─── ENTRIES

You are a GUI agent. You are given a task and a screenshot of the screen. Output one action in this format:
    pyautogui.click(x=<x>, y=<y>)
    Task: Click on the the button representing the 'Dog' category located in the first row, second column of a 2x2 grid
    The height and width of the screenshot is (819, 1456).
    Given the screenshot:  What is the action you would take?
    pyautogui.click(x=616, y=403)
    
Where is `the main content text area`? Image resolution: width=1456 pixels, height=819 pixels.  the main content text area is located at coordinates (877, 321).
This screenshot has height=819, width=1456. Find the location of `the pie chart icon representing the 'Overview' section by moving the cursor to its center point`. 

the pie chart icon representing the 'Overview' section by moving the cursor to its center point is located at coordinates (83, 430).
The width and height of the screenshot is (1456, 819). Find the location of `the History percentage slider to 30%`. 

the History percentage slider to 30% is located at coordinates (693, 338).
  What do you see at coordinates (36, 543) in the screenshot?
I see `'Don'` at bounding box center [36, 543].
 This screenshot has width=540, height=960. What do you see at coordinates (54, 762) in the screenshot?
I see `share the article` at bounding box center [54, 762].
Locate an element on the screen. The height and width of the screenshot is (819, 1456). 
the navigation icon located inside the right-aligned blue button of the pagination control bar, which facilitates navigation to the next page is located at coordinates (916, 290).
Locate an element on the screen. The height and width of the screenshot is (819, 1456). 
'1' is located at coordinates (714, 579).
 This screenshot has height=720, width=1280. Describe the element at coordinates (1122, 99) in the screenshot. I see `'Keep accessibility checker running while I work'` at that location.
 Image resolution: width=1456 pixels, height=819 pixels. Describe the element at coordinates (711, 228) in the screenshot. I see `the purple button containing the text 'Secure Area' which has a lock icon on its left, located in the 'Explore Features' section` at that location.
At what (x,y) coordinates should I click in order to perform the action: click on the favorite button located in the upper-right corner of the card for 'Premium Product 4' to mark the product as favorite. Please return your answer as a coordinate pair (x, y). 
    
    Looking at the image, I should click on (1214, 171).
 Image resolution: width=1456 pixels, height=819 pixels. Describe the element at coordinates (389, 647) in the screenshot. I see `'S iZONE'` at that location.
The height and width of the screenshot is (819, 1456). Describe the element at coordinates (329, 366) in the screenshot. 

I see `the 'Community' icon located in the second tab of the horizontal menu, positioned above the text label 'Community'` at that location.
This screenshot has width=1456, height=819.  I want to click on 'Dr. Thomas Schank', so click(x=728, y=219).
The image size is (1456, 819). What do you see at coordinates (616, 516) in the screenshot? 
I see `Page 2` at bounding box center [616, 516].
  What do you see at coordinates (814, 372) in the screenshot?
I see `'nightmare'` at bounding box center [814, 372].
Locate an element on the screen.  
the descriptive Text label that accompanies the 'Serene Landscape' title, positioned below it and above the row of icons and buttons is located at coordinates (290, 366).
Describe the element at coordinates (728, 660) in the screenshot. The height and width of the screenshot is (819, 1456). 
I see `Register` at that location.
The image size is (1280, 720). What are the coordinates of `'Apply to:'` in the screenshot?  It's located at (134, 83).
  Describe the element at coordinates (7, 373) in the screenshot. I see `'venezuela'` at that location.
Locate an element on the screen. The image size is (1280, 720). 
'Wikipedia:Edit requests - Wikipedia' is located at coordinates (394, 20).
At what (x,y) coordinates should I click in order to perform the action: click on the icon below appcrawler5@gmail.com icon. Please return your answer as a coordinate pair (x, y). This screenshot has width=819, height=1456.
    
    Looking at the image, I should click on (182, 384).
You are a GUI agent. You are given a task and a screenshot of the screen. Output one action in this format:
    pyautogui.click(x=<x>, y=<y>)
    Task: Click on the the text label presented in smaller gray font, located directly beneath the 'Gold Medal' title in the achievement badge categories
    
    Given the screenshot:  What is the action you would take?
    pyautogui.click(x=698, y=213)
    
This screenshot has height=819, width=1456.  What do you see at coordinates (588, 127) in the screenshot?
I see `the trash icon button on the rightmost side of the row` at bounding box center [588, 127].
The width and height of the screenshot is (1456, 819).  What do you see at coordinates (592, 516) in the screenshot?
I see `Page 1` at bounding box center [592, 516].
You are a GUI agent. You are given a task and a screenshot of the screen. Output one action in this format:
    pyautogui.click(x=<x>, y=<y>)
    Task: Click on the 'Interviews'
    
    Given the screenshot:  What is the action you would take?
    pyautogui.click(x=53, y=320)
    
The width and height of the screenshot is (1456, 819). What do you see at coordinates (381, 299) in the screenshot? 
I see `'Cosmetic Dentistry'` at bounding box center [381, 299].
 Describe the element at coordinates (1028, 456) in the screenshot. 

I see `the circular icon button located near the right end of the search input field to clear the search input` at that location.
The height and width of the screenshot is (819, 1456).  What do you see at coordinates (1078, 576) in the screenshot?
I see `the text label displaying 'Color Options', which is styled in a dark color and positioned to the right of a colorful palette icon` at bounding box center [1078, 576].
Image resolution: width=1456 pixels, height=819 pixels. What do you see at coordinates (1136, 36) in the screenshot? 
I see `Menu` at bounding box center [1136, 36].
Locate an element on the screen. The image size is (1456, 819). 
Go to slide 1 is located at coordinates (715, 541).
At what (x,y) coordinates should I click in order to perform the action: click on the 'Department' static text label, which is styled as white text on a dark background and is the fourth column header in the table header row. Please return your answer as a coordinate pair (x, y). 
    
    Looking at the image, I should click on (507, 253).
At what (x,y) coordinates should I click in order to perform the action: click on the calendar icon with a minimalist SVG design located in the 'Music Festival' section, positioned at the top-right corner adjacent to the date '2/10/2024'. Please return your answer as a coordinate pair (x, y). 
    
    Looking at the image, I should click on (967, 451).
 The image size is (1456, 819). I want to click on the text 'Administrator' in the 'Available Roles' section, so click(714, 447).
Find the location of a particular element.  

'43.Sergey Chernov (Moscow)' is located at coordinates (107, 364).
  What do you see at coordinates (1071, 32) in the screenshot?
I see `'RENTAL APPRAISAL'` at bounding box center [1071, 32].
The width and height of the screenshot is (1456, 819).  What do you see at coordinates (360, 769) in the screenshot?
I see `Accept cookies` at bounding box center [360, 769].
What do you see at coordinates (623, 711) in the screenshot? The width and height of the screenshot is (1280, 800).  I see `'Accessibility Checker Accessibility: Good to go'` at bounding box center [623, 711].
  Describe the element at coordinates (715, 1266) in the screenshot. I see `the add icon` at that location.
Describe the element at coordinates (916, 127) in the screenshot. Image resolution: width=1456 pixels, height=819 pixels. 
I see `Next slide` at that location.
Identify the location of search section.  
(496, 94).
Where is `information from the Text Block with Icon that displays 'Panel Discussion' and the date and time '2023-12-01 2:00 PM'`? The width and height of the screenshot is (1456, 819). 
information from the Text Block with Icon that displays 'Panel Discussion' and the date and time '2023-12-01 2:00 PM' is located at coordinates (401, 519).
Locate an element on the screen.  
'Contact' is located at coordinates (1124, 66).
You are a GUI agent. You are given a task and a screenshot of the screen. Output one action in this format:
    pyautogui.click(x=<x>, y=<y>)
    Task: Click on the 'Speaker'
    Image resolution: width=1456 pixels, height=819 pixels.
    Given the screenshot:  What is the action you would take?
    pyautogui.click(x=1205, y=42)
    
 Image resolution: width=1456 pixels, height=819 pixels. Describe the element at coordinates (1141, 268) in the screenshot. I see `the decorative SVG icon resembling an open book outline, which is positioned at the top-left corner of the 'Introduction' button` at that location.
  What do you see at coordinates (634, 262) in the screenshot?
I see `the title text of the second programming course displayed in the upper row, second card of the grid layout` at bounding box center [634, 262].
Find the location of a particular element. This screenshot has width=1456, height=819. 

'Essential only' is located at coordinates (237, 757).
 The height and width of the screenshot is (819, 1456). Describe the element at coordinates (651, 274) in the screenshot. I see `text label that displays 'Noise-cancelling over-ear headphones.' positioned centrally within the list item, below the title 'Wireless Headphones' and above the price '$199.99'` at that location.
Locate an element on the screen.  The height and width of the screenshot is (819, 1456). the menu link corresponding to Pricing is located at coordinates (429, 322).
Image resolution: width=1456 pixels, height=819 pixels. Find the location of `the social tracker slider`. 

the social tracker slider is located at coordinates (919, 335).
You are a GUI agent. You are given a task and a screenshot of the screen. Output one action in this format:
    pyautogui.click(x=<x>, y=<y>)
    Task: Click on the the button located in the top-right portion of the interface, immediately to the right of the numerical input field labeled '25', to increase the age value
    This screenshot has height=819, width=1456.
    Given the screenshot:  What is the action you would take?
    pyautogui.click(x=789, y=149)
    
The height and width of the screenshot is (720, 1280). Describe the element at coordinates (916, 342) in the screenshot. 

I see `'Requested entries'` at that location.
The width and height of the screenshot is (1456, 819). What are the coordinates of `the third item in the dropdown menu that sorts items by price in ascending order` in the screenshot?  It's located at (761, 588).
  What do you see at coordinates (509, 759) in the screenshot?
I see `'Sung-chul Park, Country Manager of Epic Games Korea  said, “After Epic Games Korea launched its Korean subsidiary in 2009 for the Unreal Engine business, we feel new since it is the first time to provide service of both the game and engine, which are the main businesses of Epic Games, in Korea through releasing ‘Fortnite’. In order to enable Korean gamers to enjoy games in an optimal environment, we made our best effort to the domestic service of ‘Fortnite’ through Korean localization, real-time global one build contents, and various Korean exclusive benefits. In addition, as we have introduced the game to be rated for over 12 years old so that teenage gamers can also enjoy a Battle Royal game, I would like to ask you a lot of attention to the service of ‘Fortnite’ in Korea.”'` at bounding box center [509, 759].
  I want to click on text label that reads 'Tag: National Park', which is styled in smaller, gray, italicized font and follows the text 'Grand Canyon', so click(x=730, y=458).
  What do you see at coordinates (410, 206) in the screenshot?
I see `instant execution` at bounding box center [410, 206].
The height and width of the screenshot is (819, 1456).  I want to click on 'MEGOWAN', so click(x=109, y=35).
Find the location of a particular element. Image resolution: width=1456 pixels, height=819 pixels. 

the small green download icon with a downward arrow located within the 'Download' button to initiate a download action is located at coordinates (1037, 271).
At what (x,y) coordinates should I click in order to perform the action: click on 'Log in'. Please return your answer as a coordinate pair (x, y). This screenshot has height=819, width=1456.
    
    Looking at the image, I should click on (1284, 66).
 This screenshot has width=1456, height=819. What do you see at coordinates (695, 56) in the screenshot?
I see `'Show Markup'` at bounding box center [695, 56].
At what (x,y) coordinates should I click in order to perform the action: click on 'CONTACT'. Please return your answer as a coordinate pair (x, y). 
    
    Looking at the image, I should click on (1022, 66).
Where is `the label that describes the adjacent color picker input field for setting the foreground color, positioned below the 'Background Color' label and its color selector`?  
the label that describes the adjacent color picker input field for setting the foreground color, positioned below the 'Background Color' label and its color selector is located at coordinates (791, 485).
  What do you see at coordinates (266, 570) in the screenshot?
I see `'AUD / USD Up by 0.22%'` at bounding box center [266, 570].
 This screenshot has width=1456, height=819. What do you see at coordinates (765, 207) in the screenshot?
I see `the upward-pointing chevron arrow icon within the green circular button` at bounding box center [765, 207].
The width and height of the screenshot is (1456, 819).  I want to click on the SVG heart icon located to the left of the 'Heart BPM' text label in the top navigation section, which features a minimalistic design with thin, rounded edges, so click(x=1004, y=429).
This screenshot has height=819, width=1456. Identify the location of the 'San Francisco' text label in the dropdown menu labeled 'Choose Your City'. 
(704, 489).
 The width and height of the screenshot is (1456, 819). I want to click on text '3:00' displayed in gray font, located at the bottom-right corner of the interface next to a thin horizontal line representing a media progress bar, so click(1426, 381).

──────

EXERCISE DESCRIPTION >>
Express the data between the lines holding "The width and height of the screenshot is (1456, 819). Find" and "coordinates (711, 228)", inclusive, as a Markdown table with the columns Row and Text, skipping any blank lines.

FINAL RESULT >>
| Row | Text |
|---|---|
| 1 | The width and height of the screenshot is (1456, 819). Find the location of `the History percentage slider to 30%`.  |
| 2 | the History percentage slider to 30% is located at coordinates (693, 338). |
| 3 |   What do you see at coordinates (36, 543) in the screenshot? |
| 4 | I see `'Don'` at bounding box center [36, 543]. |
| 5 |  This screenshot has width=540, height=960. What do you see at coordinates (54, 762) in the screenshot? |
| 6 | I see `share the article` at bounding box center [54, 762]. |
| 7 | Locate an element on the screen. The height and width of the screenshot is (819, 1456).  |
| 8 | the navigation icon located inside the right-aligned blue button of the pagination control bar, which facilitates navigation to the next page is located at coordinates (916, 290). |
| 9 | Locate an element on the screen. The height and width of the screenshot is (819, 1456).  |
| 10 | '1' is located at coordinates (714, 579). |
| 11 |  This screenshot has height=720, width=1280. Describe the element at coordinates (1122, 99) in the screenshot. I see `'Keep accessibility checker running while I work'` at that location. |
| 12 |  Image resolution: width=1456 pixels, height=819 pixels. Describe the element at coordinates (711, 228) in the screenshot. I see `the purple button containing the text 'Secure Area' which has a lock icon on its left, located in the 'Explore Features' section` at that location. |